# [AIM]
Update the items starting at the one that contains "Spring Sale Banner 1000 (114, 989)" and ending at the one that contains "Vinyl Banner Printing (244, 1889)". Replace "Spring Sale" with "Summer Sale" and leave everything else unchanged.

# [RECORD EXCERPTS]
────────────────────────────────────────
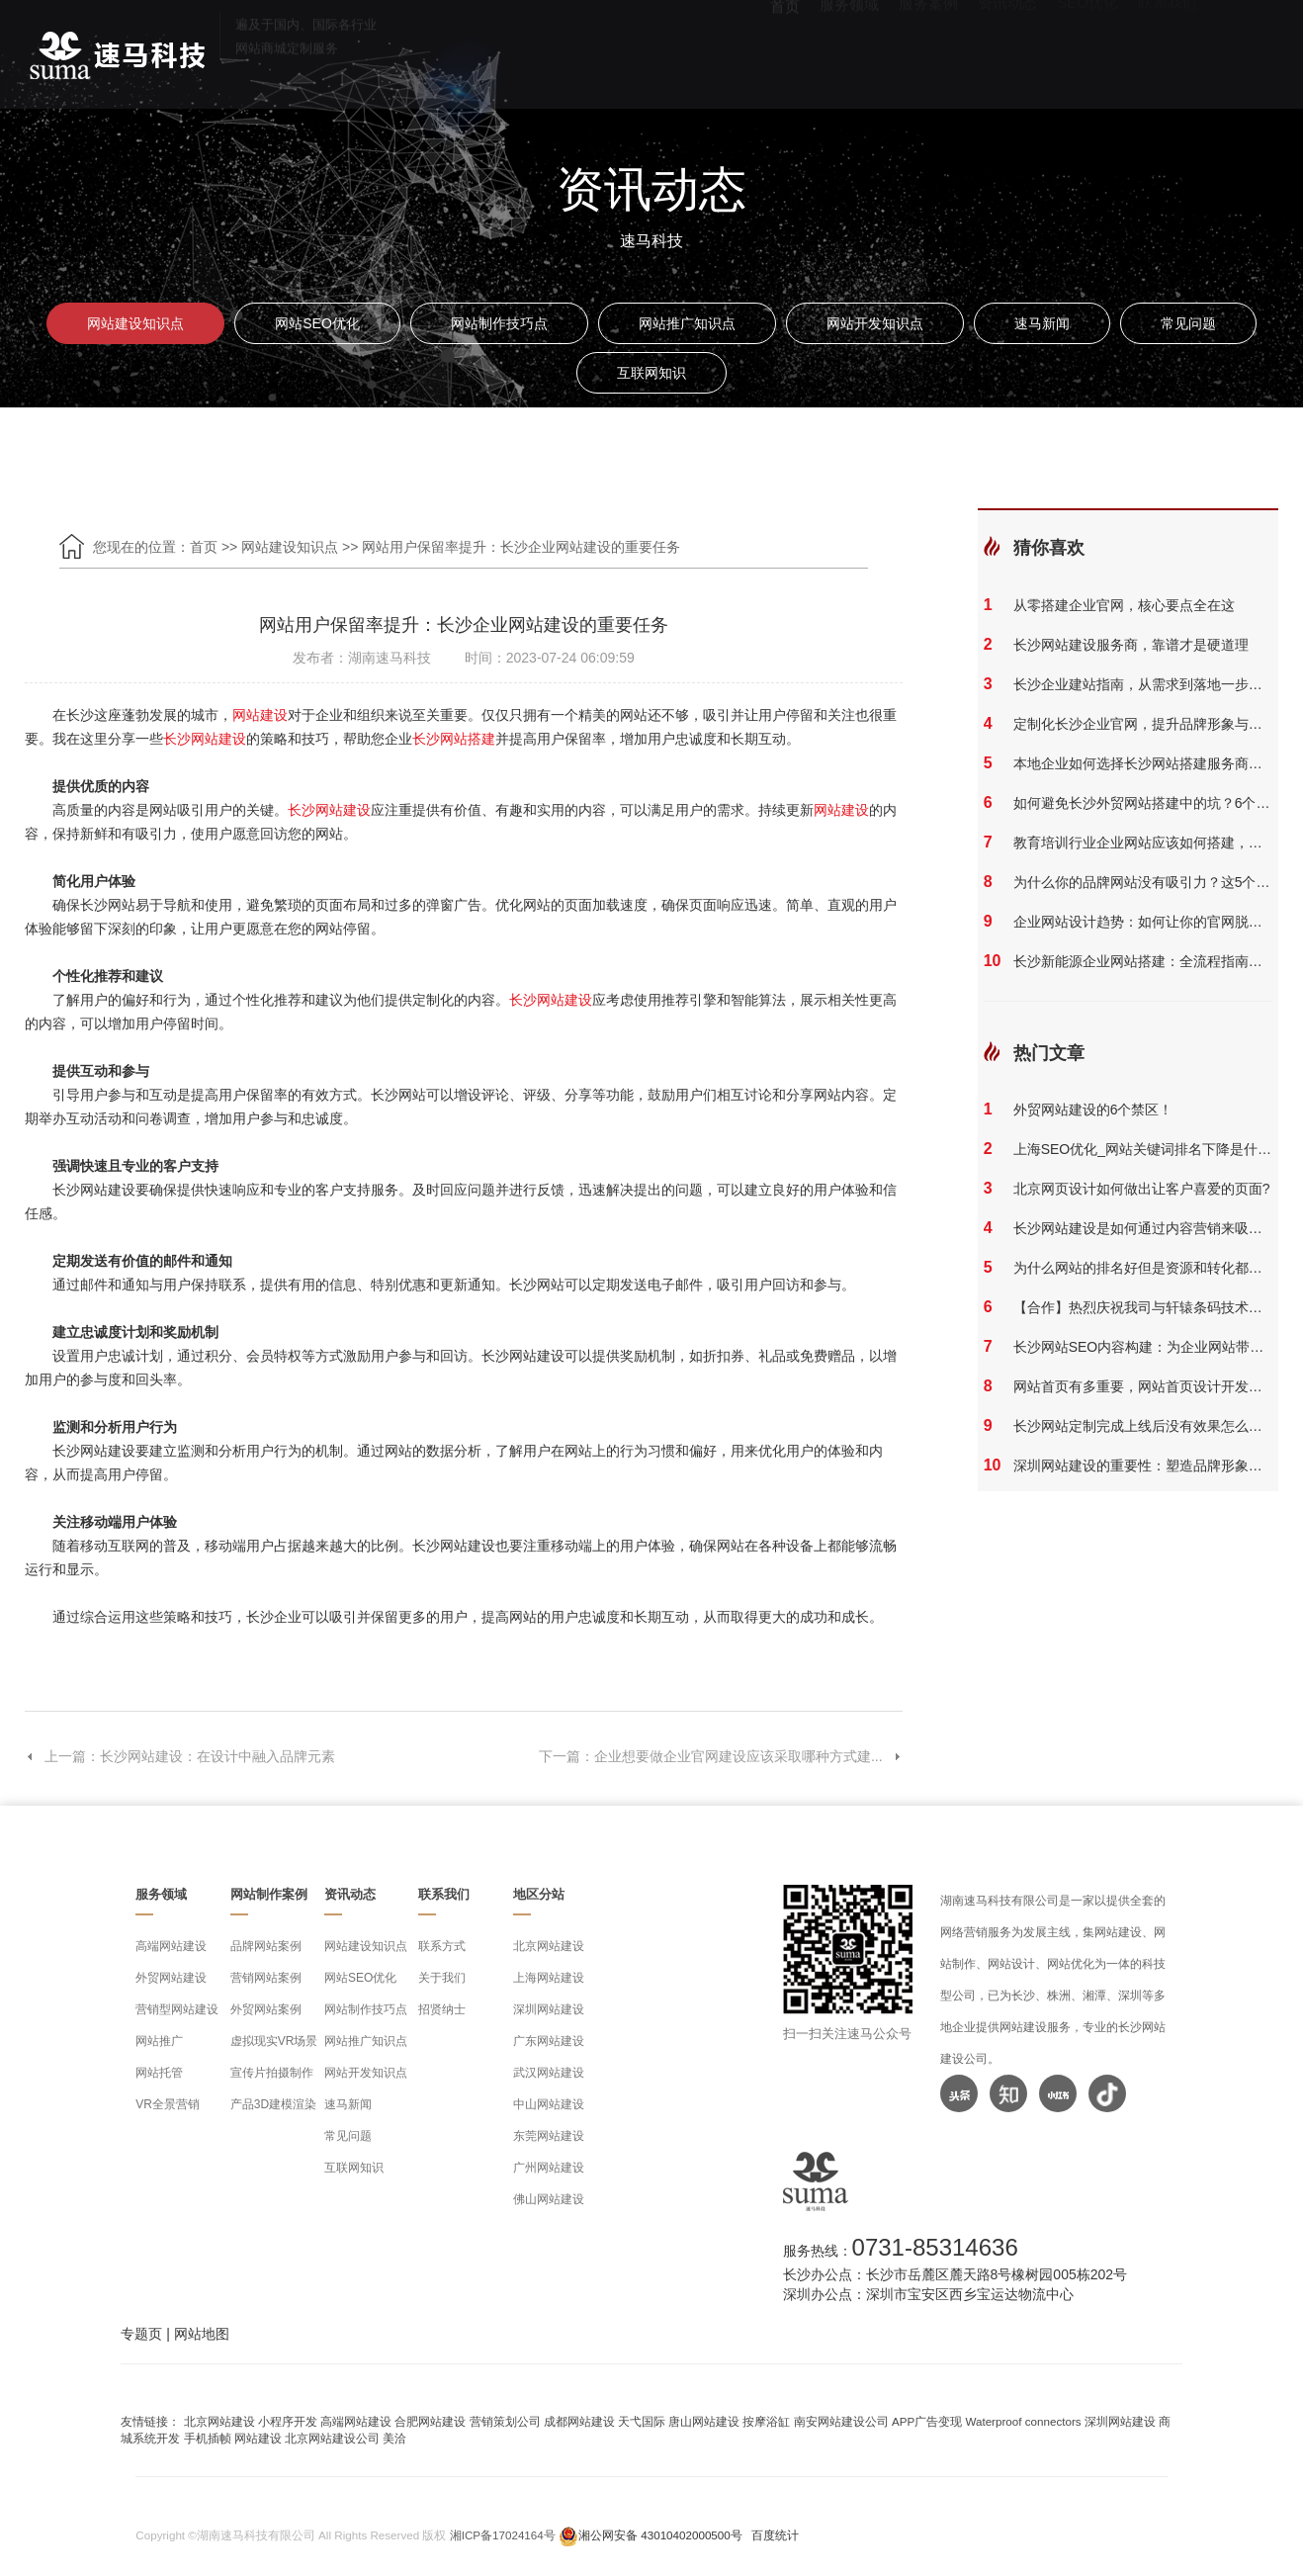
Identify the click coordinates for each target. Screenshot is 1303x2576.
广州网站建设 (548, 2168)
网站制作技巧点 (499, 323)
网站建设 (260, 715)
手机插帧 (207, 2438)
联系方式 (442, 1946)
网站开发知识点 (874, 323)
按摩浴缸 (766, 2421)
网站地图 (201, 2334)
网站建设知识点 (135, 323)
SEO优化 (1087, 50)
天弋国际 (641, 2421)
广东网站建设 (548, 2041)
────────────────────────────────────────
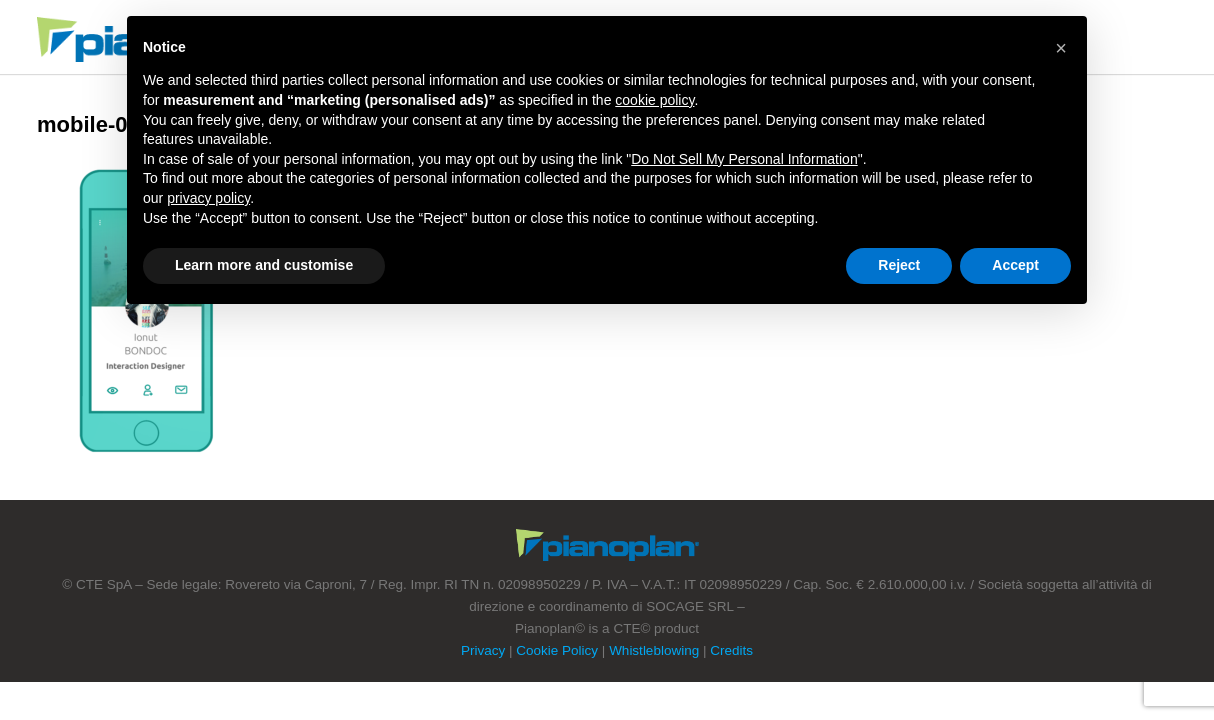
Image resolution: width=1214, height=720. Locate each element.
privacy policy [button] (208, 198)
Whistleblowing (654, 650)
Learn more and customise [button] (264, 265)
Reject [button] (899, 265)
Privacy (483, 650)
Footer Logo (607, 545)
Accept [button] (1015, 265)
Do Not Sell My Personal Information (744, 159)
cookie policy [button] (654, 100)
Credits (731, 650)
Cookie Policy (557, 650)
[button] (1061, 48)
────────────────────────────────────────
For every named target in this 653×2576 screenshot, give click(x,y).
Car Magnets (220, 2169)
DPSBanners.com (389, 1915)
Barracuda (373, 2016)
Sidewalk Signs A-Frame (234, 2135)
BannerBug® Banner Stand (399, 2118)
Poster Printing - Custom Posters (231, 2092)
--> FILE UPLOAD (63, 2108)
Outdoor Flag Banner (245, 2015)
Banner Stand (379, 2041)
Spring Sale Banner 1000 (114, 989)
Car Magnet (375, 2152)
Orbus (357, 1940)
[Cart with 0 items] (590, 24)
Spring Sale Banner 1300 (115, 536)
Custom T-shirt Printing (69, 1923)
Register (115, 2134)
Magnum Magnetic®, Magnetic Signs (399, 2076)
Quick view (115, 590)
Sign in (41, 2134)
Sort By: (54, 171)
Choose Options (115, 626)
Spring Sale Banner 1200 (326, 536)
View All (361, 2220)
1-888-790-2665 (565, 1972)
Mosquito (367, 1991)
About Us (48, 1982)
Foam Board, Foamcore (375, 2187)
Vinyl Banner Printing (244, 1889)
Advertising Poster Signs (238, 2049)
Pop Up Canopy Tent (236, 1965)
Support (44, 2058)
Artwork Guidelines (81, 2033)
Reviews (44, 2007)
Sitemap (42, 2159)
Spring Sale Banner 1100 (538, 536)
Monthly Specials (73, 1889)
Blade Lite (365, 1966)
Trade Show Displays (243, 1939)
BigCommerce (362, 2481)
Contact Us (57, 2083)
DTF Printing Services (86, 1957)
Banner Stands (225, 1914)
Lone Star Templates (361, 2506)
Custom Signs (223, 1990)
────────────────────────────────────────
# [SOLUTION]
Summer Sale Banner 1000 (114, 989)
Car Magnet (375, 2152)
Orbus (357, 1940)
[Cart with 0 items] (590, 24)
Summer Sale Banner 1300 (115, 536)
Custom T-shirt Printing (69, 1923)
Register (115, 2134)
Magnum Magnetic®, Magnetic Signs (399, 2076)
Quick view (115, 590)
Sign in (41, 2134)
Sort By: (54, 171)
Choose Options (115, 626)
Summer Sale Banner 1200 (326, 536)
View All (361, 2220)
1-888-790-2665 (565, 1972)
Mosquito (367, 1991)
About Us (48, 1982)
Foam Board, Foamcore (375, 2187)
Vinyl Banner Printing (244, 1889)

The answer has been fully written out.